DIRECTIONS:
From the forum excerpt on patient rounds, print the part that opens with the words containing "You wouldn't want" and closes with "facilitie is wrong.".

##### EXCERPTED TEXT #####

Not to be a troublemaker, but, in a way, I can see the rationale for doing rounds every 10 minutes, and leaving a soiled pt for the "next round". It's a matter of priorities. What is the risk of a pt being soiled for a few more minutes vs. missing someone who has stopped breathing, or has developed respiratory problems, or sudden confusion? Hard choices, to be sure.

NurseFirst

Because they can have alot of body fluids on them, mainly poop, pee, maybe blood.

You wouldn't want that contacting the floor, then having to walk on it and go home with your shoes on.

My question would be, What is happening for the rest of the time inbetween rounds? My aides do rounds every 2 hours, and of course anwer lights,and check on some people more often. But, a lot of time they are sitting there waiting. If your whole aim is to finish in 10 mkns regardless of what you find out there, something is very wrong. Sounds like you have your priorities right. The facilitie is wrong.

I encountered the same situation as an aide. It was in a residental home for severely disabled children, so none of our pts could push a call button if they wanted to. Some of our aides would rush through rounds/baths so they could take long smoking breaks, do their nails, call their boyfriends, chat with each other, or sit in a pt's room and watch TV the rest of the night. Some of the nurses appreciated those of us aides who didn't cut corners, but other nurses called us pokey. :uhoh3: Go figure.

the nurse who "finishes" her assignment and does not check with the rest of her team, peers, etc to see if they could use some help.........i'm a nurse educator and this is imprinted into my philosophy when teaching.

##### EXTRACTED MATERIAL #####

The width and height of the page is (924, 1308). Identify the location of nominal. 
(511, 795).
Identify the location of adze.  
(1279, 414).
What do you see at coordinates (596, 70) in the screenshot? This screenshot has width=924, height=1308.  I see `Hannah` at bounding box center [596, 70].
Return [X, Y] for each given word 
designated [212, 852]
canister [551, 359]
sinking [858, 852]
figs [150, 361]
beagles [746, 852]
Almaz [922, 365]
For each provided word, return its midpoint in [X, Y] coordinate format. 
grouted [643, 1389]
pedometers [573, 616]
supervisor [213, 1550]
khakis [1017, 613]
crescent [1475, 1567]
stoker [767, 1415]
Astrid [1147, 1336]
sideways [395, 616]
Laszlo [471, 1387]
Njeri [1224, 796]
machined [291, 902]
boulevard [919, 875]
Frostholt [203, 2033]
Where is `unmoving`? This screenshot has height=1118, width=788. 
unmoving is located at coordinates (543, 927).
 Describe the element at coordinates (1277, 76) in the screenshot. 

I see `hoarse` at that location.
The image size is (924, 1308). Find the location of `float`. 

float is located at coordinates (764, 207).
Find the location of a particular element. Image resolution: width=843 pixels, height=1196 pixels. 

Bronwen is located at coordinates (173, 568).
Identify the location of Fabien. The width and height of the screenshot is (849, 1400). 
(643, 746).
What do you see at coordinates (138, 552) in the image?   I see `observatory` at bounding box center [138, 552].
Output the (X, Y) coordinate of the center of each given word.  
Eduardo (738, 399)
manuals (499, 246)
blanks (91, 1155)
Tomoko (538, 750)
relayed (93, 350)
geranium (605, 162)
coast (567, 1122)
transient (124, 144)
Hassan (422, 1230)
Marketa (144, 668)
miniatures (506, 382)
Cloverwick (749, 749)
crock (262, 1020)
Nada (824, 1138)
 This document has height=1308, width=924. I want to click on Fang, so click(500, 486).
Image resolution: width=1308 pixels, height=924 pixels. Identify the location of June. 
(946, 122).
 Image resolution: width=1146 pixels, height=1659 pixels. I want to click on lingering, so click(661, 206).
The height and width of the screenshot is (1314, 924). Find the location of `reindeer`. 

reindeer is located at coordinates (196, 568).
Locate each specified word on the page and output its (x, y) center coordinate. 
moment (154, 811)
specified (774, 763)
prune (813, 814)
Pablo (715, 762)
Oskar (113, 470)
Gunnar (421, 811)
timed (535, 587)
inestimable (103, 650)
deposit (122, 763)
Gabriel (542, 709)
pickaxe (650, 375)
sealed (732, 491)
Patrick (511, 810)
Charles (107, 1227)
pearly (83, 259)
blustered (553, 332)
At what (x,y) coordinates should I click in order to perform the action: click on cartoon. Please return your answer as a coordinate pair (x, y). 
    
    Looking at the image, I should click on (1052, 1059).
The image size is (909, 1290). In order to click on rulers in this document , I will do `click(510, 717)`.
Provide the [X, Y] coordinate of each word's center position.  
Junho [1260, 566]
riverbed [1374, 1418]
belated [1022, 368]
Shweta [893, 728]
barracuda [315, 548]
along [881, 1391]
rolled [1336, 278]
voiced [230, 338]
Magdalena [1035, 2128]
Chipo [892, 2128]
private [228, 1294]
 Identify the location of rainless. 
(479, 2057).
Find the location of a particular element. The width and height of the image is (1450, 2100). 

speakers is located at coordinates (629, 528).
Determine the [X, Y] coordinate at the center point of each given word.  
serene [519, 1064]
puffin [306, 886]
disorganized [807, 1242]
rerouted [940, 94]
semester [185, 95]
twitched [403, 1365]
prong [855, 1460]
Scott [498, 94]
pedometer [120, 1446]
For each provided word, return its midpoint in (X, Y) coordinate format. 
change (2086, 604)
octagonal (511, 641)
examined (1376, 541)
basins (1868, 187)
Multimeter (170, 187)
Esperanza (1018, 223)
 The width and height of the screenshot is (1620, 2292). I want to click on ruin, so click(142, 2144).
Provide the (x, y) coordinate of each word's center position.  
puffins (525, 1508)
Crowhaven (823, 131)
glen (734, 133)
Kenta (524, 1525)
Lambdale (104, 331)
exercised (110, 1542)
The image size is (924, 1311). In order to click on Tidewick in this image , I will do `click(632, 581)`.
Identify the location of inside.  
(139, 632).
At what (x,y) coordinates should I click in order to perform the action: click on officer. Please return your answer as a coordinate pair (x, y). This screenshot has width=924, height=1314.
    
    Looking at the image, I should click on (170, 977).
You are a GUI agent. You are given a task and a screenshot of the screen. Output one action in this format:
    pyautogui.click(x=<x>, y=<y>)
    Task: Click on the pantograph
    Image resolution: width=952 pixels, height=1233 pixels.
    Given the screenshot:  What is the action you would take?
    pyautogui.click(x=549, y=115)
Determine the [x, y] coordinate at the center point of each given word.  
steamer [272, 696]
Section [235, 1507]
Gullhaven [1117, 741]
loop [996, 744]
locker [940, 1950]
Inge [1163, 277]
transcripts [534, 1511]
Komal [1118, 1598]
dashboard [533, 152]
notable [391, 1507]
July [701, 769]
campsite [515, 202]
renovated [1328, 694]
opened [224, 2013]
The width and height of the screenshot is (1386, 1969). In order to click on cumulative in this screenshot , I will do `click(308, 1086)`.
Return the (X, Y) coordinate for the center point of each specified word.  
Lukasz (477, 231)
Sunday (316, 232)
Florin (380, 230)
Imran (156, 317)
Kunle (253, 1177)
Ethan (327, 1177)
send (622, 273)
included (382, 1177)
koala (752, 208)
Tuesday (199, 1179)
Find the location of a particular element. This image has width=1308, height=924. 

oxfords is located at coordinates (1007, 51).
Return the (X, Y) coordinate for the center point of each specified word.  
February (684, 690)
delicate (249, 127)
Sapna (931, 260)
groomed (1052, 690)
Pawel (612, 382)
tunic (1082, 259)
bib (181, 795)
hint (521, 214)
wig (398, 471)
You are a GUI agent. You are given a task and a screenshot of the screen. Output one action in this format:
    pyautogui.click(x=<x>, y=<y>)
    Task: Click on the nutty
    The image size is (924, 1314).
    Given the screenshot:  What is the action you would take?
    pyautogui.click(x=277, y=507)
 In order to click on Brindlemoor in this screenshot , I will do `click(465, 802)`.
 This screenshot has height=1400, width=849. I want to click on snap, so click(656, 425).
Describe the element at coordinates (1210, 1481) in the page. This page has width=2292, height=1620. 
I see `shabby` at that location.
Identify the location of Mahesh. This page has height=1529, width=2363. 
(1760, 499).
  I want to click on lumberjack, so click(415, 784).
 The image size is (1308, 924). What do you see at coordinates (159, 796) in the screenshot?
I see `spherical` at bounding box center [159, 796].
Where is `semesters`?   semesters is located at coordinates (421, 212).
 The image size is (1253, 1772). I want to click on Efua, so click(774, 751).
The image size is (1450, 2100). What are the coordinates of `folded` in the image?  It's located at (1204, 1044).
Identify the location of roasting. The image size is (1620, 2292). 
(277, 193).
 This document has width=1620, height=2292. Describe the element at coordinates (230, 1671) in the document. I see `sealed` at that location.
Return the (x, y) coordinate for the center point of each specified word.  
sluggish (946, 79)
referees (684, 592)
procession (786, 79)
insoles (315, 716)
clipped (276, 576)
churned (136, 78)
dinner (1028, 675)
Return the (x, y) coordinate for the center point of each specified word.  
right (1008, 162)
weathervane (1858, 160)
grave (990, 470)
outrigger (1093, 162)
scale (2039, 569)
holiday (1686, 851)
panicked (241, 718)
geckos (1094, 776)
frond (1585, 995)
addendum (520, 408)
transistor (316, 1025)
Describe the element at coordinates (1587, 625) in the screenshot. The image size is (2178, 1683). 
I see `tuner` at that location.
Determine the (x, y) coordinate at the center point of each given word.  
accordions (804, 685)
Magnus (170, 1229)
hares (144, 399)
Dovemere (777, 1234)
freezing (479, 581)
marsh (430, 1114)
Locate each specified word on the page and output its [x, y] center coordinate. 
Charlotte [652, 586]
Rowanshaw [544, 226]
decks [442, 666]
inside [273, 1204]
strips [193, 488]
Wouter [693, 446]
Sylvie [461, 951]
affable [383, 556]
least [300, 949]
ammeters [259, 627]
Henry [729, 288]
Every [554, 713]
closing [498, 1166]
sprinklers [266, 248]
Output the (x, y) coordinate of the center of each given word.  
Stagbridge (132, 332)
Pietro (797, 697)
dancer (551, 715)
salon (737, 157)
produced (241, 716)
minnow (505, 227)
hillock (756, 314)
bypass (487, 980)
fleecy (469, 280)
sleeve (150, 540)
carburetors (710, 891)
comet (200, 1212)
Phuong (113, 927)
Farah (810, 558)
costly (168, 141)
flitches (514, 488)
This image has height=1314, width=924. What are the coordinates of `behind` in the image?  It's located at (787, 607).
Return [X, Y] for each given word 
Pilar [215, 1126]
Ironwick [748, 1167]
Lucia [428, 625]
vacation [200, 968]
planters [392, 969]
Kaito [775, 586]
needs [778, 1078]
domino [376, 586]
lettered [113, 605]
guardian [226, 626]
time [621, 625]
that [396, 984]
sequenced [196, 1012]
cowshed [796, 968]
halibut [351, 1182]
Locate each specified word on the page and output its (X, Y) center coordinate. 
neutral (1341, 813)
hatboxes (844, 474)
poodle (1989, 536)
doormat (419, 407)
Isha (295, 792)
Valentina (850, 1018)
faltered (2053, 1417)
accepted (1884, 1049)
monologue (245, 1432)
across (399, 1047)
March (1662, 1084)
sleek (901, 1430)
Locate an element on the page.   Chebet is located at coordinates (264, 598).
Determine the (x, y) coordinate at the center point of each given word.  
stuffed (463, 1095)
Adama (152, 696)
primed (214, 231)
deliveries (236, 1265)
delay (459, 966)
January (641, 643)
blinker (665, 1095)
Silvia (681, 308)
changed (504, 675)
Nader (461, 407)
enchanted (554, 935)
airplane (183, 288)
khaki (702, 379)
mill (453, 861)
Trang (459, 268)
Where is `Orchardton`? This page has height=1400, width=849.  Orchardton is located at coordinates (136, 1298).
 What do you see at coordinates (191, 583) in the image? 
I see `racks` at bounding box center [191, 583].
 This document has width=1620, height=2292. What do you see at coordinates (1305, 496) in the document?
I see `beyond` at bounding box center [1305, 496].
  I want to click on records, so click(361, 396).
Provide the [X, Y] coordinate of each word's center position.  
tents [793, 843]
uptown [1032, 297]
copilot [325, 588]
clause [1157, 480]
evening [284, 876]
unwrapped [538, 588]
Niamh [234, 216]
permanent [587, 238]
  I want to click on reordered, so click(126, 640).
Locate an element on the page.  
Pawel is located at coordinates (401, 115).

#####

EXERCISE OUTPUT:
You wouldn't want that contacting the floor, then having to walk on it and go home with your shoes on.

My question would be, What is happening for the rest of the time inbetween rounds? My aides do rounds every 2 hours, and of course anwer lights,and check on some people more often. But, a lot of time they are sitting there waiting. If your whole aim is to finish in 10 mkns regardless of what you find out there, something is very wrong. Sounds like you have your priorities right. The facilitie is wrong.